In particolare si ricordano le tre tele che decorano il soffitto della chiesa dell'Annunciata ad Airola (ora in provincia di Benevento), databili ai primi anni di Conversano: Annunciazione, Madonna col Cristo [139] e Immacolata Concezione, in cui il Finoglio riprende gli schemi compositivi e iconografici utilizzati nelle due versioni dell'Immacolata di S. Lorenzo a Napoli [144]. Si può riferire agli stessi anni anche il Padreterno benedicente nella chiesa di S. Antonio Abate di Campobasso, in cui il nostro ripete, forse servendosi di collaboratori, il dipinto di S. Maria de' Sette Dolori a Napoli [145]. A Taranto (nell'episcopio) e nella vicina Grottaglie (chiesa del Carmine) si trovano rispettivamente una Apparizione di Cristo a s. Gaetano ed una Apparizione della Vergine col Bambino a s. Gaetano, in entrambe le quali sono distinguibili vasti interventi di bottega [146].
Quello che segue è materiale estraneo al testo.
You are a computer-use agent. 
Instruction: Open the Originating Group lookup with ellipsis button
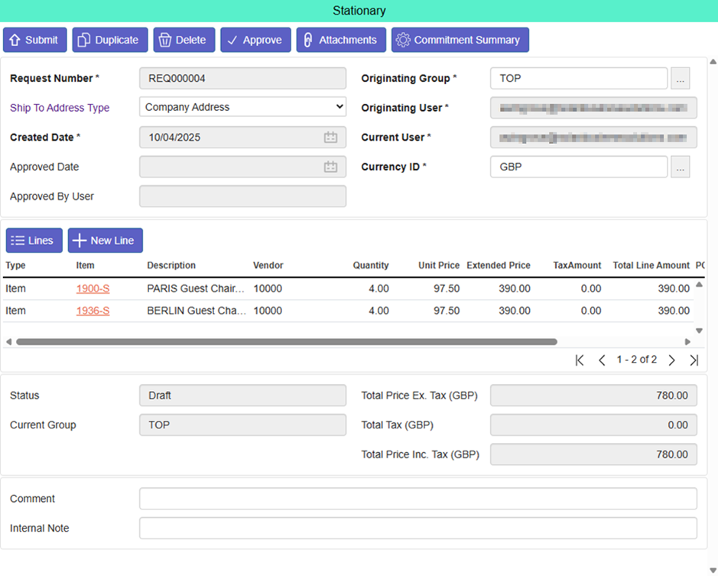(680, 78)
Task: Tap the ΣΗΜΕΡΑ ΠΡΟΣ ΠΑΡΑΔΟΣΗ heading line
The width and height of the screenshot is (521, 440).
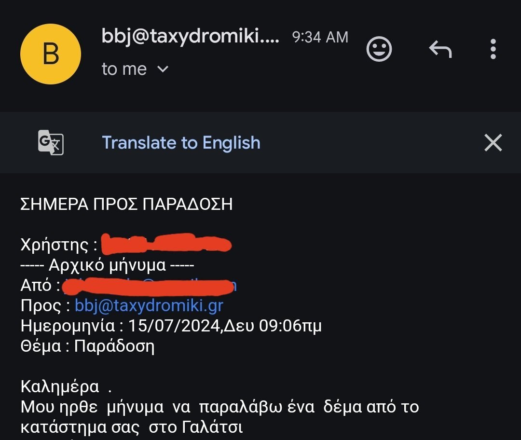Action: (x=126, y=204)
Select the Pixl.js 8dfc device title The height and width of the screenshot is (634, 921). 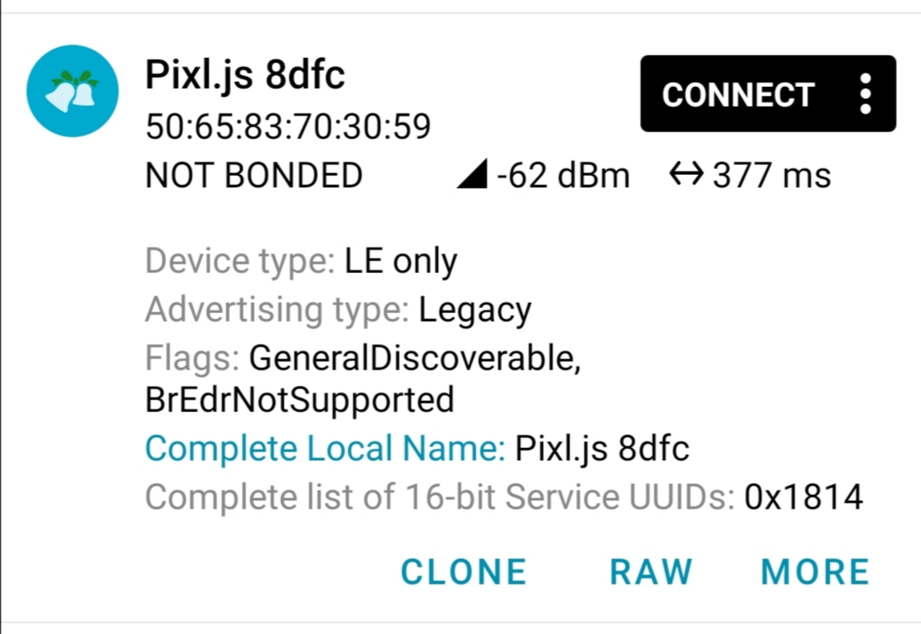245,74
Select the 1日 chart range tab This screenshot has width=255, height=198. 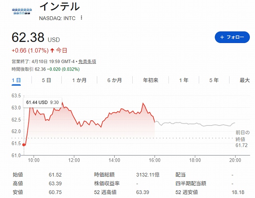[x=16, y=80]
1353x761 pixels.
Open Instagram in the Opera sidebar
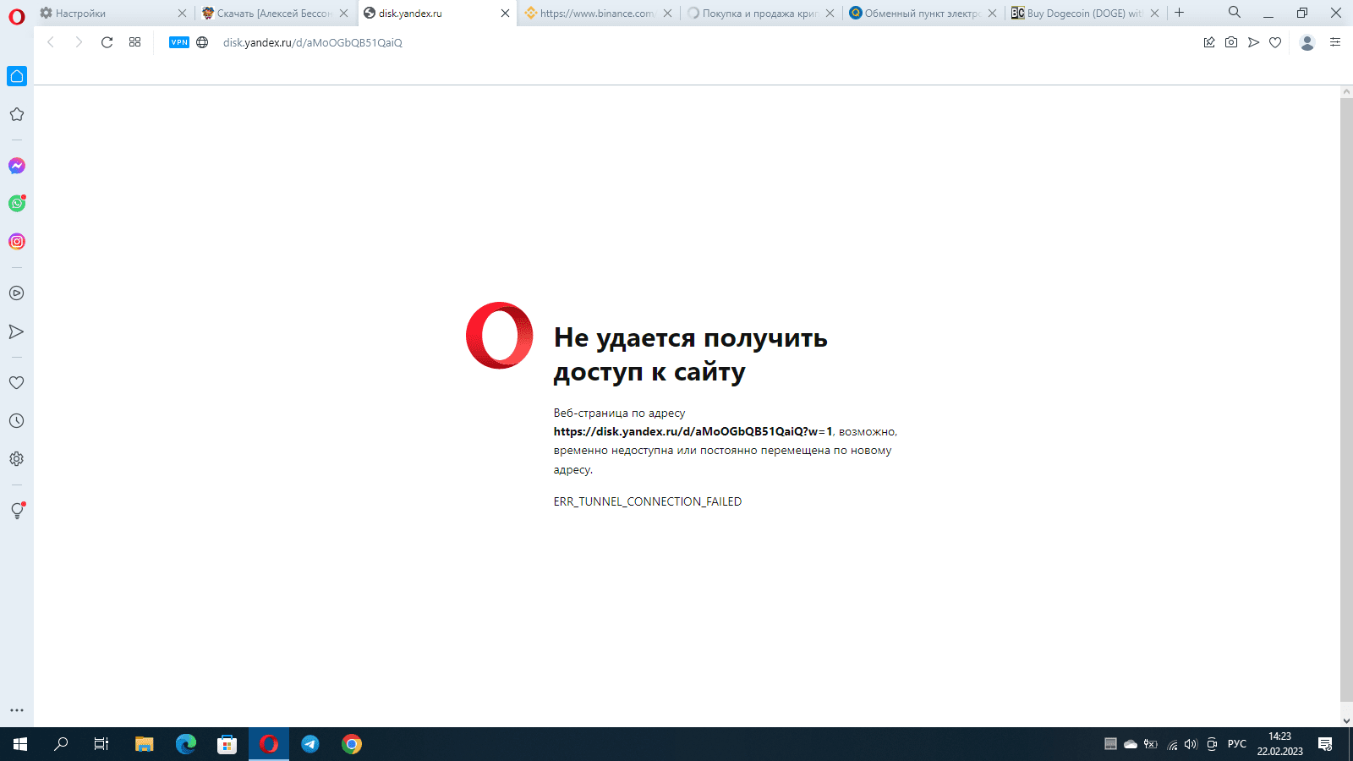click(x=16, y=242)
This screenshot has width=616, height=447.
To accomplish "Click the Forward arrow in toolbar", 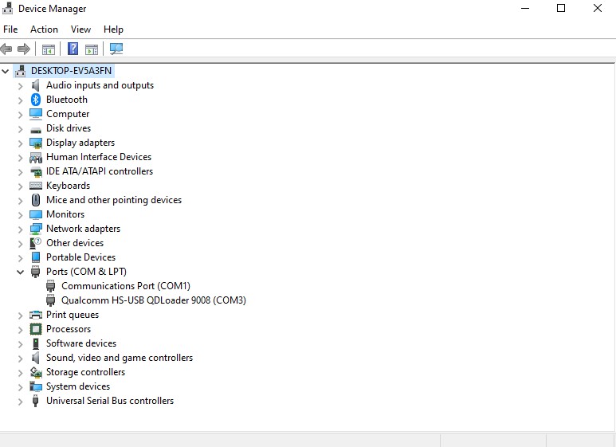I will (x=24, y=49).
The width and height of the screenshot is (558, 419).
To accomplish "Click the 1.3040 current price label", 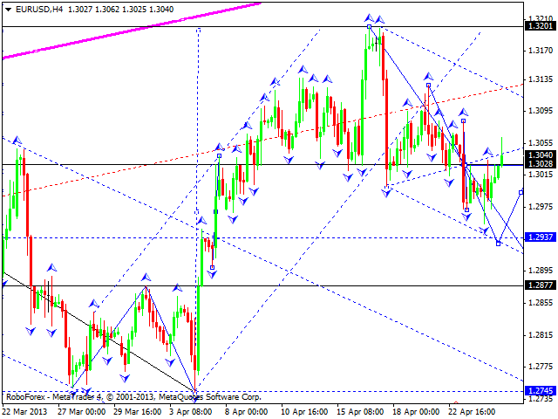I will (540, 155).
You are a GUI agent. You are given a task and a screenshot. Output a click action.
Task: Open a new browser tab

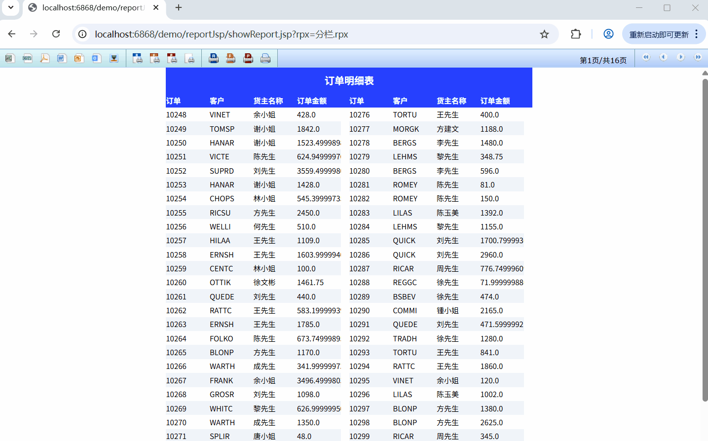click(179, 8)
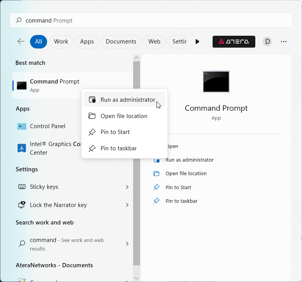302x282 pixels.
Task: Click Pin to Start in right pane
Action: coord(178,188)
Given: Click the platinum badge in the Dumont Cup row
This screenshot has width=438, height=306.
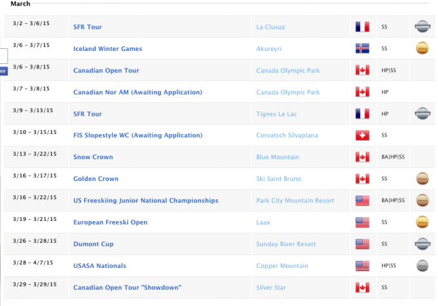Looking at the screenshot, I should pyautogui.click(x=422, y=244).
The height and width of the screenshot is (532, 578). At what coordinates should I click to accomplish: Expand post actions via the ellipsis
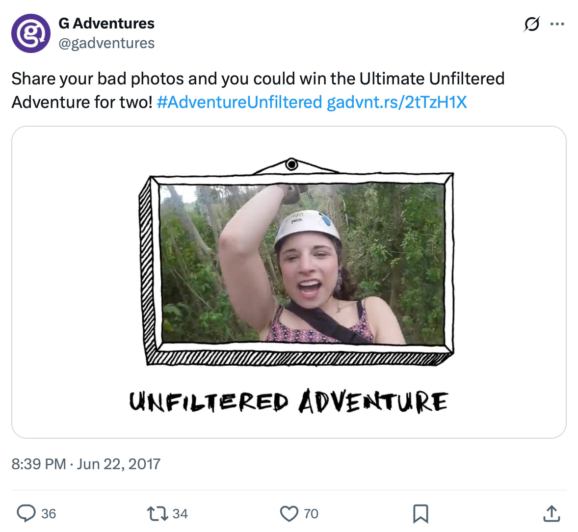[x=557, y=24]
Per la chiesa dei paolotti di Conversano il Finoglio eseguì una copia della pala di Iacopo Palma il Giovane, conservata nella cattedrale di Monopoli, con La Vergine col Bambino e i ss. Rocco e Sebastiano [136]. Il medesimo Ordine gli commissionò anche, per la chiesa di S. Angelo in Monopoli, la tela con La Vergine col Bambino e i ss. Eligio e Trifone [142], uno dei culmini artistici del Finoglio [147, 141]. L'ultima tela eseguita dal nostro è considerata i santi Benedetto e Biagio, eseguita per l'altare maggiore della chiesa di S. Benedetto a Conversano [139], in cui è evidente un autentico gusto "barocco", che l'avvicina alle coeve realizzazioni romane e nordeuropee.

Nei dieci anni trascorsi nel feudo degli Acquaviva il Finoglio ebbe modo di integrarsi perfettamente nella società locale, intessendo una fitta rete di rapporti familiari e commerciali con esponenti delle classi medio-alte conversanesi e monopolitane. Una ricca documentazione attesta anche un'attività del nostro. nel campo della compravendita, del prestito e di altre imprese finanziarie [134]. Un importante riconoscimento sociale per lui furono, nel novembre 1642, le nozze della figlia Beatrice, rimasta vedova dell'Alefante, con il nobile conversanese G.B. Tarsia, alle quali fece da testimone Cosma Acquaviva d'Aragona, figlio primogenito del conte [134].

Il F. morì tra l'aprile ed il settembre del 1645, lasciando al figlio Giuseppe, insieme con i beni, una lunga serie di debiti e di affari da portare a termine [134].